Dulberg: I think what we learned Tuesday is that Ryan McDonough gets what it takes to really start the rebuilding process. It’s taking good veteran guys — who have more value to a winning team than a losing team like Jared Dudley — and flipping them for young, sometimes unproven talent. It’s the kind of move that I don’t think Lance Blanks could have even wrapped his head around.

And to your question, I think McDonough is more concerned with stockpiling talent than he is with filling specific positions. At this point, almost every position for the Suns is a position of need. He said during the pre-draft workouts that he wanted to be able to put a lineup out there where multiple guys could handle the ball. Most of us assumed that might be in reference to a Trey Burke or Michael Carter-Williams. Turns out it was Eric Bledsoe. Point is, both he and Dragic can play the point, but they can also play at shooting guard. I wouldn’t call either extraordinary scorers without the basketball, but they are both athletic enough and quick enough to make things happen without the basketball should they be slotted off the ball.

The NBA is a guard-dominated league these days, so if you have multiple guys with skill sets that make them adaptable at the 1 or 2, I don’t think that’s a bad thing. Some will say that mixing and matching Dragic and Bledsoe stunts their individual growth at the point guard position, but to that I say, “Why narrow their capabilities when it’s apparent that both have the potential to fill multiple roles?”

What are your thoughts on that? And also, you mention potentially moving Shannon Brown, Luis Scola and/or Marcin Gortat. Do you think the Suns make another notable move this offseason or will it be quiet until next season’s NBA Trade Deadline?

Zimmerman: I agree it’s just about having more options at this point rather than creating an identity — granted, the identity of that athletic backcourt is now sort of exciting. Eventually, I think the Suns will need to trade one of Dragic or Bledsoe, but it doesn’t need to be immediate. I think the only drawback is Phoenix might not have much playing time for Kendall Marshall, so even getting something for him in a trade seems highly unlikely. Such is the result of prior mismanagement.

Anyway, I can’t imagine McDonough is done scouring the NBA for trade partners. Scola and Gortat, heck, even Shannon Brown could be used as trade bait right away. While I mention the Suns don’t appear to be in a rush, I still think McDonough is not wanting to waste time dilly-dallying and hoping for a lottery pick next season to fix the team’s woes. If you look at what Cleveland has done and what Orlando did very quickly, there’s still a lot more tossing of wrecking balls through this team to really start from ground up.

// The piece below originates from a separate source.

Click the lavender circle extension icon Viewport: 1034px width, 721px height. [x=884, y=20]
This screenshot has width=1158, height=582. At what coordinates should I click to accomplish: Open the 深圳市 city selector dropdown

Final thought: Jared Dudley gave the Suns some good years. Anything in particular stick out to you (either a moment or in general)?

Dulberg: When you think about Jared Dudley’s time in Phoenix, the first thought that comes to mind has to be the 2009-10 team that overachieved on its way to the Western Conference Finals. The thing that endeared Dudley so quickly to Valley fans was how well he adapted to his role as really the leader of the second unit. Being a team-first guy, he really embraced that role and understood what it meant to the overall recipe for success. On a team that featured Amar’e Stoudemire, Grant Hill, Jason Richardson and Steve Nash, he might have been the glue guy. Maybe a bold statement for somebody who only played 24 minutes per game that season, but his effort and enthusiasm were just as important as his ability to knock down a three-point shot during that run.

He deserves a chance to win a title, so while I’m thrilled about the value the Suns got in return for him, I view this as a win-win for everybody…Well, maybe except for the Milwaukee Bucks. Have fun with those two second-round picks!